• **Exercise objective**:
Rewrite the rows, beginning at the line that has "Where should I click to: Tap the direction" and stopping after the line that has "click(x=199, y=212)". Change "nightstand" to "bedside table" and keep everything else the same.

═════ Input data

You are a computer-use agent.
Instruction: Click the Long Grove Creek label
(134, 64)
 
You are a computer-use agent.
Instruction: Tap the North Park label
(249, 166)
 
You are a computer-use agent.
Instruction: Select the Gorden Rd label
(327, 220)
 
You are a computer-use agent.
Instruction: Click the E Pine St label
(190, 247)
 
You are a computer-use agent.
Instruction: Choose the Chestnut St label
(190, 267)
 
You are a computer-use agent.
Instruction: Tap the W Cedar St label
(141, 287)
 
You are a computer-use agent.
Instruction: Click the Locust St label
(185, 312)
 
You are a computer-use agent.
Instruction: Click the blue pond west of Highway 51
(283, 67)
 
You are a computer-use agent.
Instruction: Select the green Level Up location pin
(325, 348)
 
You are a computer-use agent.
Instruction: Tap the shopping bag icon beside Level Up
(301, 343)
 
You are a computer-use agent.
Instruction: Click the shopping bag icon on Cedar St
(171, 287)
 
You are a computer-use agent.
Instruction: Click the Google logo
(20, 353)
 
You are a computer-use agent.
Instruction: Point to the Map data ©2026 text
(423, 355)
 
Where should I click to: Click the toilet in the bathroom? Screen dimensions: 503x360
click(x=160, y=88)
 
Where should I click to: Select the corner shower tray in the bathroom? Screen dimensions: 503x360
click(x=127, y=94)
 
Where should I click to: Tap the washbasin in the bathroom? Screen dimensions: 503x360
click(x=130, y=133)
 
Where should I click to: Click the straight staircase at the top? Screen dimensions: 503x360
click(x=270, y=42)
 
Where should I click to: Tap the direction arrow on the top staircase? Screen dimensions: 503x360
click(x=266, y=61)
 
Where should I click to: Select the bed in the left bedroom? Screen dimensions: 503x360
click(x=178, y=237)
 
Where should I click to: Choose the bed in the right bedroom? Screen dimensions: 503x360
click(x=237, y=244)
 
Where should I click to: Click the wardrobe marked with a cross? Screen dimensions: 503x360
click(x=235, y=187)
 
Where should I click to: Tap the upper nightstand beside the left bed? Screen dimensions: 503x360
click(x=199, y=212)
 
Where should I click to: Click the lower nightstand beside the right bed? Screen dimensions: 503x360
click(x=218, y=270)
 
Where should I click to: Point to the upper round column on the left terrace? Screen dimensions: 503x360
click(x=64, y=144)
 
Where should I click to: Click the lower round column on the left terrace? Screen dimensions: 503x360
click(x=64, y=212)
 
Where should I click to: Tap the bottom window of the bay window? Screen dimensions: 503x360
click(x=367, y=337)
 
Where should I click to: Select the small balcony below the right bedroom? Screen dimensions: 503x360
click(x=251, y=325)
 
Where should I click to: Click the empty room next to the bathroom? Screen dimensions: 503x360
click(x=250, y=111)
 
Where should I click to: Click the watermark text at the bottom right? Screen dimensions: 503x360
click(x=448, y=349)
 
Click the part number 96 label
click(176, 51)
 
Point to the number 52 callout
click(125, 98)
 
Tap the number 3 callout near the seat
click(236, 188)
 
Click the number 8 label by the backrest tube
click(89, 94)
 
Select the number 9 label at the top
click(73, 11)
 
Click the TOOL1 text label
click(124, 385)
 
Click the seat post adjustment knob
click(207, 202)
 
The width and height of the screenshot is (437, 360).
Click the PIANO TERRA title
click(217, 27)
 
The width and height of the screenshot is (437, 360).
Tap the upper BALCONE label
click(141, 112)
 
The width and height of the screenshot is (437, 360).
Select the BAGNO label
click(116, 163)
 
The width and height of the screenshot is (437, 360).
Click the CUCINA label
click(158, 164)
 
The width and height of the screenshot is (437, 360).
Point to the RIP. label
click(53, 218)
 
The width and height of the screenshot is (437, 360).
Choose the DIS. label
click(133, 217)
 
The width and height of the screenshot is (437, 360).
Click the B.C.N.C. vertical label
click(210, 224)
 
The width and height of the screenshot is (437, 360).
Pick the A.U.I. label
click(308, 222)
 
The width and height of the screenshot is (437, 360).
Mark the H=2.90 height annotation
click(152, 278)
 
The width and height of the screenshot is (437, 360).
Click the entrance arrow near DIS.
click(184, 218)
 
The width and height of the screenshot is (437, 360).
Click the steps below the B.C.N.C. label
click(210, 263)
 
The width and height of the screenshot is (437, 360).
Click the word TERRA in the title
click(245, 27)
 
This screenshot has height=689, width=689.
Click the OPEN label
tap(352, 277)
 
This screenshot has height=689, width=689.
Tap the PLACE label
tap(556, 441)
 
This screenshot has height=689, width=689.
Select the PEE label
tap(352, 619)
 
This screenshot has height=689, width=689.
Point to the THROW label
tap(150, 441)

══════════
═════ Input data

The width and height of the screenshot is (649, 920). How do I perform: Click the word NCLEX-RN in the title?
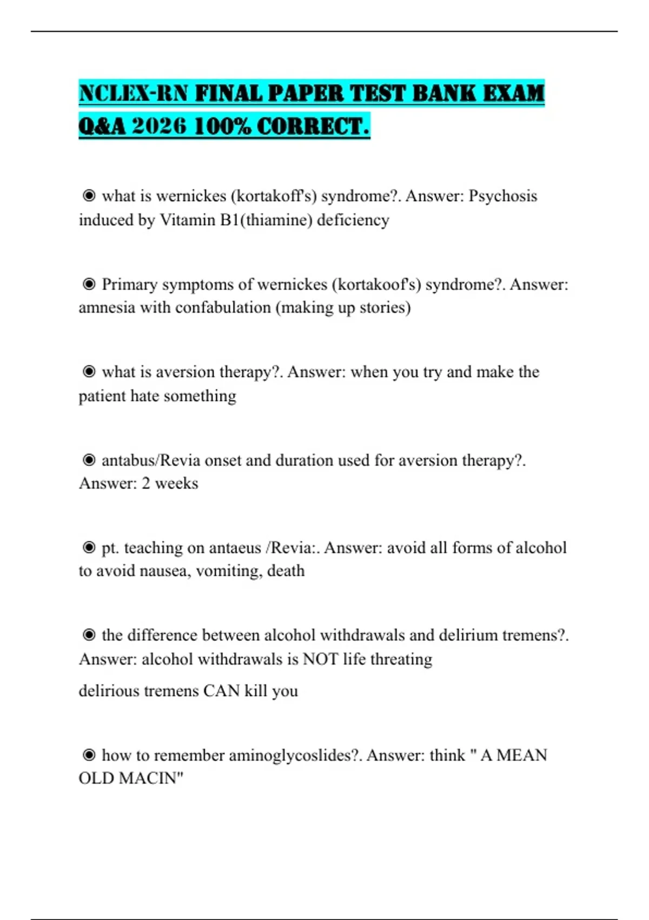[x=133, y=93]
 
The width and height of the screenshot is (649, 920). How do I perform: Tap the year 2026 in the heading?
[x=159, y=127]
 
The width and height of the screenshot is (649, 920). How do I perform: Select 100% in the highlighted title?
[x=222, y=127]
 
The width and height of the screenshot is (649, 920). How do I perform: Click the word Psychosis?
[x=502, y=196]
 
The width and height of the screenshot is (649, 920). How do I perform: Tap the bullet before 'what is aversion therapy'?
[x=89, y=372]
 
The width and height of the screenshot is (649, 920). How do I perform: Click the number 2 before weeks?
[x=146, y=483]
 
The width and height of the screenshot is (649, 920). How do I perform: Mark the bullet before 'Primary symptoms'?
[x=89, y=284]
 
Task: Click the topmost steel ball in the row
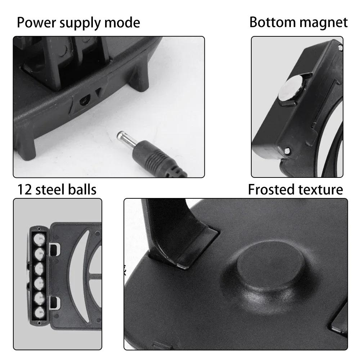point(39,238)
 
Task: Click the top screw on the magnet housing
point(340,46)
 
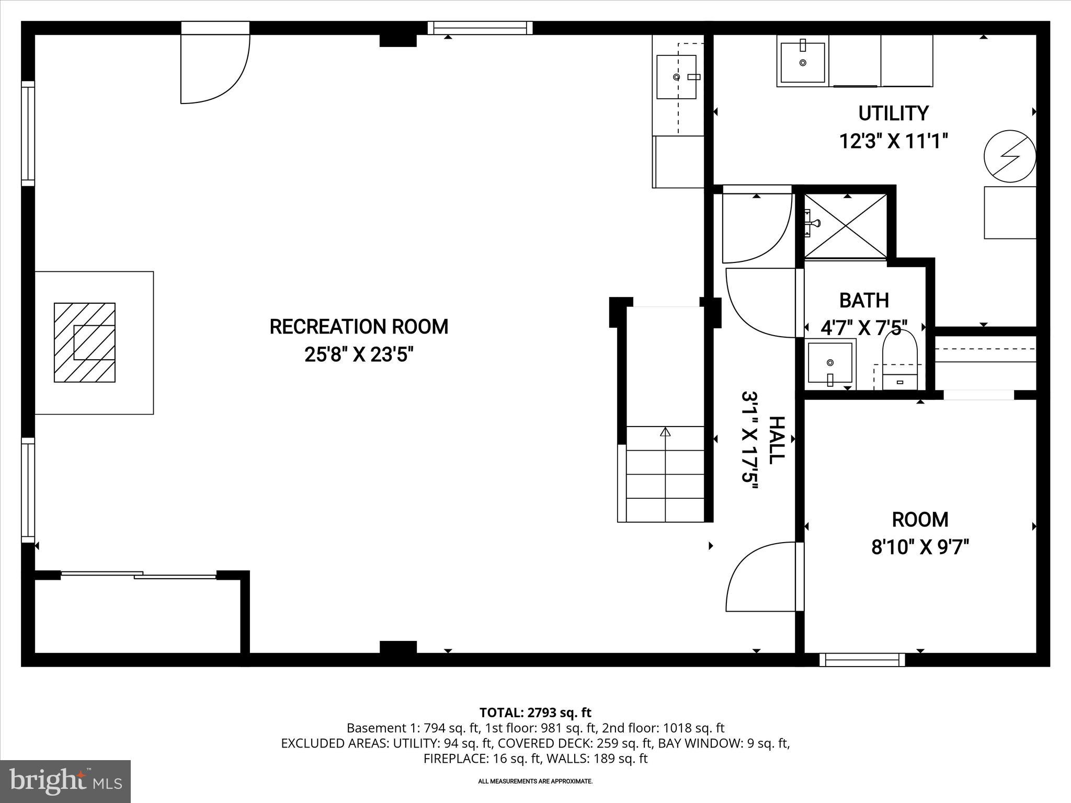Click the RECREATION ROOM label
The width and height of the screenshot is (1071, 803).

══════════
═════ Input data

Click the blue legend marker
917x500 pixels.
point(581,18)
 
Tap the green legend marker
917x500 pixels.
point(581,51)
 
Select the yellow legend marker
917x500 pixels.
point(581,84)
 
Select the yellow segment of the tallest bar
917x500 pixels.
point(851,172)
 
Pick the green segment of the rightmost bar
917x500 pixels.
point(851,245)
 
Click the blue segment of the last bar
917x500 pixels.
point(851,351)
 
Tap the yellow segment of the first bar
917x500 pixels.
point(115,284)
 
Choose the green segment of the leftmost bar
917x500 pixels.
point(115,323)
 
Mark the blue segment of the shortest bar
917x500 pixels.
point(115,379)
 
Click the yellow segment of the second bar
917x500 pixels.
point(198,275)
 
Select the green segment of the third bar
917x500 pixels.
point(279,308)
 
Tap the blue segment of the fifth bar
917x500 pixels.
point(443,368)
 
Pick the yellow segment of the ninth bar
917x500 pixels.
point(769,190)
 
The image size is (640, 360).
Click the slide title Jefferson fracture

══════════

• **Correct output**:
Where should I click to: Tap the direction arrow on the top staircase? Screen dimensions: 503x360
click(x=266, y=61)
 
Where should I click to: Select the bed in the left bedroom? Screen dimensions: 503x360
click(x=178, y=237)
 
Where should I click to: Choose the bed in the right bedroom? Screen dimensions: 503x360
click(x=237, y=244)
 
Where should I click to: Click the wardrobe marked with a cross? Screen dimensions: 503x360
click(x=235, y=187)
 
Where should I click to: Tap the upper bedside table beside the left bed? Screen dimensions: 503x360
click(x=199, y=212)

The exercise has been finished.